E-learning, especially short and densely instructive video tutorials, has proven to be the perfect tool for educating employees on the topic of IT security. At present, AEC Security Academy offers 10 educational e-learning courses. Among the topics are mobile devices security, deletion of data, data on USB flash drives, passwords, safe behaviour in online networks, secure e-mail, or employees' reaction in course of an incident. Up-to-date and clearly arranged videos are available online, i.e. easily accessible at any time.

"Each of our training procedures is aimed at making IT security an integral part of the company. Employees should take it for granted that they are the ones providing the crucial protection. We aim to incorporate this approach into their corporate culture so that it becomes completely automated," says Maroš Barabas.

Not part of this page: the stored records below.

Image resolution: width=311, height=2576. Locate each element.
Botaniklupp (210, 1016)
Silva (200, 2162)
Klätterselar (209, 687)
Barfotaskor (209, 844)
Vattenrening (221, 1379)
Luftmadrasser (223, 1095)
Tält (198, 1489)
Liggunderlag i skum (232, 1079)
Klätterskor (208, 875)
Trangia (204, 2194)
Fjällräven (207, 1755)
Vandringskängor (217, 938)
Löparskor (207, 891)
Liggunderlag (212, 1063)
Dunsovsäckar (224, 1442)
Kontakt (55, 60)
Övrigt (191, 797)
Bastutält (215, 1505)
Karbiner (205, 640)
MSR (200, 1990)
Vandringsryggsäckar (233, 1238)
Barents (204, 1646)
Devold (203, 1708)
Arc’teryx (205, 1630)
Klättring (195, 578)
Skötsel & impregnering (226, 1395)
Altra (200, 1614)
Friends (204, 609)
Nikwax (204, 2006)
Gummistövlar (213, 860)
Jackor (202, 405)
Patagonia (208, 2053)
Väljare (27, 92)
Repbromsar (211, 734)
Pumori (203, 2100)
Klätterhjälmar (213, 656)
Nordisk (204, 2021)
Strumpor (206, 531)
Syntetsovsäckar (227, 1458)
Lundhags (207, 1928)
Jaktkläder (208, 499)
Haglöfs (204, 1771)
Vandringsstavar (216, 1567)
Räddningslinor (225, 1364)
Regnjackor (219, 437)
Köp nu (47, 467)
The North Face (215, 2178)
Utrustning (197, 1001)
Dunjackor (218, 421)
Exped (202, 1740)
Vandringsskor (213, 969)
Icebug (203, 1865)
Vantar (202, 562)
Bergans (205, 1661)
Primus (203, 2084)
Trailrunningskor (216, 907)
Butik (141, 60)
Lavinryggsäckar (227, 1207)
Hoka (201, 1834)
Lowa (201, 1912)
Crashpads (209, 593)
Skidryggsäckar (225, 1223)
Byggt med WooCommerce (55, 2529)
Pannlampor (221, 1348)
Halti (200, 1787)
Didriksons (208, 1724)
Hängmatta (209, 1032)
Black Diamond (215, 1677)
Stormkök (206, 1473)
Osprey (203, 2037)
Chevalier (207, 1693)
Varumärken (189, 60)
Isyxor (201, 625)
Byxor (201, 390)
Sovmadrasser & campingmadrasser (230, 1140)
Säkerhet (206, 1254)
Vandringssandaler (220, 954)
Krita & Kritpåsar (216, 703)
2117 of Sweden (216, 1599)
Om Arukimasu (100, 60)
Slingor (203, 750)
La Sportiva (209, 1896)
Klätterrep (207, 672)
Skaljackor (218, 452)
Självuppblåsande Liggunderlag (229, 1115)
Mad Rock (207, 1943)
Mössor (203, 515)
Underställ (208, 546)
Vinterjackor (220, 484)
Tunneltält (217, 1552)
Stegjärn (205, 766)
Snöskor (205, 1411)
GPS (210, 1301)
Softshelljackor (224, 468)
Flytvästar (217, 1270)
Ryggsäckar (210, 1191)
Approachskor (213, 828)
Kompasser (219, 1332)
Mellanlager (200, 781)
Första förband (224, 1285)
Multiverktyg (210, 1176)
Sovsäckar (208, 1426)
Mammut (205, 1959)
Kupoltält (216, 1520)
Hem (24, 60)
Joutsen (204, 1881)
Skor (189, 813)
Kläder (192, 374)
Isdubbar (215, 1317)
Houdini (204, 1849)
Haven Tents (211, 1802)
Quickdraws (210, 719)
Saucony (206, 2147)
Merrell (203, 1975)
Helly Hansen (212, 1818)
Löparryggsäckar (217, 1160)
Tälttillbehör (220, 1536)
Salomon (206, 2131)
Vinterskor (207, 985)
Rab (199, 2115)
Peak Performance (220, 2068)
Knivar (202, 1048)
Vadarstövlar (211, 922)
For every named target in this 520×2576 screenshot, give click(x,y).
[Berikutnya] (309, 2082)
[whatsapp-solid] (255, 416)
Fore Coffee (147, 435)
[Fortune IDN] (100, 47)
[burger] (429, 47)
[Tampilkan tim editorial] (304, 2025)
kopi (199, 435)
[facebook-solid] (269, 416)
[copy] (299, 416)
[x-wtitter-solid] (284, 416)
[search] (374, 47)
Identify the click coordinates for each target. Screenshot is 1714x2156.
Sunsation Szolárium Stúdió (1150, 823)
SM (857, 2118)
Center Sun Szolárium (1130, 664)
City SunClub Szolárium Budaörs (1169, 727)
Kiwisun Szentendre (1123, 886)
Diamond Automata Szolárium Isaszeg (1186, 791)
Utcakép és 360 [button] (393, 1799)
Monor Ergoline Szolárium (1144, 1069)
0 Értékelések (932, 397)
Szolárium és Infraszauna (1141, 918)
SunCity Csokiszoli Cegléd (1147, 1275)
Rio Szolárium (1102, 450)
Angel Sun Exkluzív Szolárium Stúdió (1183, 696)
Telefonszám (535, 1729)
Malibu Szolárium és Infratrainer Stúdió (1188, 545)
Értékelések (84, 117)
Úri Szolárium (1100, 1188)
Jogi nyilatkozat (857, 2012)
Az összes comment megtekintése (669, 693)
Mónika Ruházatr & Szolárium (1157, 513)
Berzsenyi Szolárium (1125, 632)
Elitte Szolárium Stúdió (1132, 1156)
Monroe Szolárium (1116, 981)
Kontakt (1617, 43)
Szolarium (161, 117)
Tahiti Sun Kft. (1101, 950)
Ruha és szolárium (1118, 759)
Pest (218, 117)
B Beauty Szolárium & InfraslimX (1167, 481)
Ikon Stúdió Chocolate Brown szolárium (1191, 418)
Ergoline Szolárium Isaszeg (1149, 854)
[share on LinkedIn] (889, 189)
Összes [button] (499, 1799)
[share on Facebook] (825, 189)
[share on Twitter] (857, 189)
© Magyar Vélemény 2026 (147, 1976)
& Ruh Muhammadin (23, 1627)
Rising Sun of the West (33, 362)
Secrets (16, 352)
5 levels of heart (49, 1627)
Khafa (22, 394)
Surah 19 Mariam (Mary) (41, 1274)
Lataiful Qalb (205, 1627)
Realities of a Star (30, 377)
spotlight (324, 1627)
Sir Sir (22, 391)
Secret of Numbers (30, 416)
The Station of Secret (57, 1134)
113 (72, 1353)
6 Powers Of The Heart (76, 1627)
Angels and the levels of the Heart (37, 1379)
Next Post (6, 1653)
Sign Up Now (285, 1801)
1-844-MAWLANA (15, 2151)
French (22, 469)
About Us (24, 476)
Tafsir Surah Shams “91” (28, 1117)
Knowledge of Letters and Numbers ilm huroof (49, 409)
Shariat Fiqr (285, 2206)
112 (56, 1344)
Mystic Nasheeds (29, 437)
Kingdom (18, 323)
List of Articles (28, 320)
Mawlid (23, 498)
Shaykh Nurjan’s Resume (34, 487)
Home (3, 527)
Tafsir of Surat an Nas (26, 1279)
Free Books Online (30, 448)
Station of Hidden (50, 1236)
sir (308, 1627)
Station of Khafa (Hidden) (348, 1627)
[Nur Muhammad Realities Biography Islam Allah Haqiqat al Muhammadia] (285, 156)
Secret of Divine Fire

It would be a mistake to assume that after people learn some elemental knowledge through e-learning, they are done once and for all. Over time, the information they learned has to be repeated and updated.

The best way to do it is by thematically centred newsletters, posters, games, infographics, competitions, various motivational challenges and, above all, experiences. When people link some information with emotions, they keep it in their heads much longer.

This is one of the reasons why AEC offers testing of the employees who have been trained as part of these courses. It takes place in the form of a sent out e-mail containing a tailor-made, completely harmless malware. All employees who open this "harmful" message, are automatically directed to further e-learning, to work on their vigilance and knowledge. Based on the testing results, AEC provides the rankings listing all participants' success, according to which the company can reward its people.

AEC Security Academy offers its trainings in Czech, Slovak and English as a turnkey delivery. This means, among other things, that the company has full control over the whole training procedure. Individual courses are always assigned by the company manager in charge. He is the one who, based on the resource materials provided and his knowledge of the corporate environment, defines the educational plan for the company, distributes the courses to the appropriate employees and divides them into batches.

As Maroš Barabas points out: "The system of our courses is designed to be as accessible as possible and as efficient as possible at the same time. All materials, including relevant infographics, are prepared in accordance with the corporate culture familiar to the employees. Even the testing is provided as a tailor-made service and, if the company is interested, we provide the tools enabling them to do it on their own."

Although humans are oftentimes the weakest link in the protection of IT environment in a company, the cause of their failure is usually not lack of interest, but little knowledge. The whole point of the courses and other educational tools offered by AEC is to support those facing the dangers on the front line as effectively as possible, while on top of this, they can relatively simply, but fundamentally, protect their company from a possible disaster.